**DATASET**:
###

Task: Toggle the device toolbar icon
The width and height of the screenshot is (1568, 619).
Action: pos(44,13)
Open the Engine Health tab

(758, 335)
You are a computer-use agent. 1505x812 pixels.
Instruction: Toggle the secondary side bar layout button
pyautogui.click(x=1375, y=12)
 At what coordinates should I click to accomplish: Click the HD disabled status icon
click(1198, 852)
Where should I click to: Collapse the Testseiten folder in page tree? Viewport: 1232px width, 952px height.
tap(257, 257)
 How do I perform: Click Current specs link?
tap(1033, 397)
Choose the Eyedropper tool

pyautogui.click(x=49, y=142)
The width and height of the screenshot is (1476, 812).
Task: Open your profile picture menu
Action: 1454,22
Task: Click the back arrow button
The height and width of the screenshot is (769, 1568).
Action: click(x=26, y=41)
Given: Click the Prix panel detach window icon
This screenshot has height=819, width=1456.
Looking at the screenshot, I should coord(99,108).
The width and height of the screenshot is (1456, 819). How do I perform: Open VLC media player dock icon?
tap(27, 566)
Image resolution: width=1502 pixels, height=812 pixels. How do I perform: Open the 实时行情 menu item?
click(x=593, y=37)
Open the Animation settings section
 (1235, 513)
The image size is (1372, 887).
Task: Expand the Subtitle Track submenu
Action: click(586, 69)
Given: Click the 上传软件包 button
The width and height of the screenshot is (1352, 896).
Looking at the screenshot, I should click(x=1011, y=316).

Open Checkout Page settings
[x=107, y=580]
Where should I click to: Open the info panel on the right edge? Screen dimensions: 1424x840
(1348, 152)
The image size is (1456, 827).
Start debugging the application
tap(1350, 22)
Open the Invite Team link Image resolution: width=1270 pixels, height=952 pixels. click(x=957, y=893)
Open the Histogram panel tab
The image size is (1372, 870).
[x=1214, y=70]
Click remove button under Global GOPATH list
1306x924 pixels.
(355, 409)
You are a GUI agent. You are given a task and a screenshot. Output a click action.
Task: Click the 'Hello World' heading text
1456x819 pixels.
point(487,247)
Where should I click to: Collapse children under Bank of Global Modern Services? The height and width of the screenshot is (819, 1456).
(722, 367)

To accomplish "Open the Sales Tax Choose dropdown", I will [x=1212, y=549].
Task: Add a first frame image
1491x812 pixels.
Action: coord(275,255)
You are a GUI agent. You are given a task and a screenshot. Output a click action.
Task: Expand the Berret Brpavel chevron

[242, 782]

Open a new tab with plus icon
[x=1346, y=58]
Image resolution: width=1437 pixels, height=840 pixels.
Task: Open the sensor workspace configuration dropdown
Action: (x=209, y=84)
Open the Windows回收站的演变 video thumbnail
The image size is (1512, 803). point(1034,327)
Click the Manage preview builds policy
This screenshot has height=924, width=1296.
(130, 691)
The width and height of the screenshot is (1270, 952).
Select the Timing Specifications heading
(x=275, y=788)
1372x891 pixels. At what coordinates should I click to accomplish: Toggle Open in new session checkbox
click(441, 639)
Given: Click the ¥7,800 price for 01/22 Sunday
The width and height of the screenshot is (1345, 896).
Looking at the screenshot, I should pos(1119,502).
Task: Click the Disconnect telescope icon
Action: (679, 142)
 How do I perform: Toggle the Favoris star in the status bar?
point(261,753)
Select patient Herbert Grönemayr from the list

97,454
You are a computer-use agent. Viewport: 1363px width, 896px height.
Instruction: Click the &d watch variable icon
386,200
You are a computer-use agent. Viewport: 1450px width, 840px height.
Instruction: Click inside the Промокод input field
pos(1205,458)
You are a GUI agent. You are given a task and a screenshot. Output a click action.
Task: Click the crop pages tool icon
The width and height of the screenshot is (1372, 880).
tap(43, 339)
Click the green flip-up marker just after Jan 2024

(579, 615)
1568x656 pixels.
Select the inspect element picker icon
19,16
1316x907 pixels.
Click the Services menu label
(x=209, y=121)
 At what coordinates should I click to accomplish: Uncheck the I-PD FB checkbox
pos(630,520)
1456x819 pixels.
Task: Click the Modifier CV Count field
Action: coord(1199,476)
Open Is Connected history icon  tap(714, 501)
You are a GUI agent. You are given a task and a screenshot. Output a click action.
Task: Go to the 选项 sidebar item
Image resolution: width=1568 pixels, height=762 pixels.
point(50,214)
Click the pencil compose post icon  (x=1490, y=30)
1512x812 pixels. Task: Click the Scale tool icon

###

**EXERCISE**: Repeat the records exactly, including every line.

**SOLUTION FOR THIS TASK**:
Task: Toggle the device toolbar icon
The width and height of the screenshot is (1568, 619).
Action: pos(44,13)
Open the Engine Health tab

(758, 335)
You are a computer-use agent. 1505x812 pixels.
Instruction: Toggle the secondary side bar layout button
pyautogui.click(x=1375, y=12)
 At what coordinates should I click to accomplish: Click the HD disabled status icon
click(1198, 852)
Where should I click to: Collapse the Testseiten folder in page tree? Viewport: 1232px width, 952px height.
tap(257, 257)
 How do I perform: Click Current specs link?
tap(1033, 397)
Choose the Eyedropper tool

pyautogui.click(x=49, y=142)
The width and height of the screenshot is (1476, 812).
Task: Open your profile picture menu
Action: 1454,22
Task: Click the back arrow button
The height and width of the screenshot is (769, 1568).
Action: click(x=26, y=41)
Given: Click the Prix panel detach window icon
This screenshot has height=819, width=1456.
Looking at the screenshot, I should coord(99,108).
The width and height of the screenshot is (1456, 819). How do I perform: Open VLC media player dock icon?
tap(27, 566)
Image resolution: width=1502 pixels, height=812 pixels. How do I perform: Open the 实时行情 menu item?
click(x=593, y=37)
Open the Animation settings section
 (1235, 513)
The image size is (1372, 887).
Task: Expand the Subtitle Track submenu
Action: click(586, 69)
Given: Click the 上传软件包 button
The width and height of the screenshot is (1352, 896).
Looking at the screenshot, I should click(x=1011, y=316).

Open Checkout Page settings
[x=107, y=580]
Where should I click to: Open the info panel on the right edge? Screen dimensions: 1424x840
(1348, 152)
The image size is (1456, 827).
Start debugging the application
tap(1350, 22)
Open the Invite Team link Image resolution: width=1270 pixels, height=952 pixels. click(x=957, y=893)
Open the Histogram panel tab
The image size is (1372, 870).
[x=1214, y=70]
Click remove button under Global GOPATH list
1306x924 pixels.
(355, 409)
You are a GUI agent. You are given a task and a screenshot. Output a click action.
Task: Click the 'Hello World' heading text
1456x819 pixels.
point(487,247)
Where should I click to: Collapse children under Bank of Global Modern Services? The height and width of the screenshot is (819, 1456).
(722, 367)

To accomplish "Open the Sales Tax Choose dropdown", I will [x=1212, y=549].
Task: Add a first frame image
1491x812 pixels.
Action: coord(275,255)
You are a GUI agent. You are given a task and a screenshot. Output a click action.
Task: Expand the Berret Brpavel chevron

[242, 782]

Open a new tab with plus icon
[x=1346, y=58]
Image resolution: width=1437 pixels, height=840 pixels.
Task: Open the sensor workspace configuration dropdown
Action: (x=209, y=84)
Open the Windows回收站的演变 video thumbnail
The image size is (1512, 803). point(1034,327)
Click the Manage preview builds policy
This screenshot has height=924, width=1296.
(130, 691)
The width and height of the screenshot is (1270, 952).
Select the Timing Specifications heading
(x=275, y=788)
1372x891 pixels. At what coordinates should I click to accomplish: Toggle Open in new session checkbox
click(441, 639)
Given: Click the ¥7,800 price for 01/22 Sunday
The width and height of the screenshot is (1345, 896).
Looking at the screenshot, I should pos(1119,502).
Task: Click the Disconnect telescope icon
Action: (679, 142)
 How do I perform: Toggle the Favoris star in the status bar?
point(261,753)
Select patient Herbert Grönemayr from the list

97,454
You are a computer-use agent. Viewport: 1363px width, 896px height.
Instruction: Click the &d watch variable icon
386,200
You are a computer-use agent. Viewport: 1450px width, 840px height.
Instruction: Click inside the Промокод input field
pos(1205,458)
You are a GUI agent. You are given a task and a screenshot. Output a click action.
Task: Click the crop pages tool icon
The width and height of the screenshot is (1372, 880).
tap(43, 339)
Click the green flip-up marker just after Jan 2024

(579, 615)
1568x656 pixels.
Select the inspect element picker icon
19,16
1316x907 pixels.
Click the Services menu label
(x=209, y=121)
 At what coordinates should I click to accomplish: Uncheck the I-PD FB checkbox
pos(630,520)
1456x819 pixels.
Task: Click the Modifier CV Count field
Action: coord(1199,476)
Open Is Connected history icon  tap(714, 501)
You are a GUI agent. You are given a task and a screenshot. Output a click action.
Task: Go to the 选项 sidebar item
Image resolution: width=1568 pixels, height=762 pixels.
point(50,214)
Click the pencil compose post icon  (x=1490, y=30)
1512x812 pixels. Task: Click the Scale tool icon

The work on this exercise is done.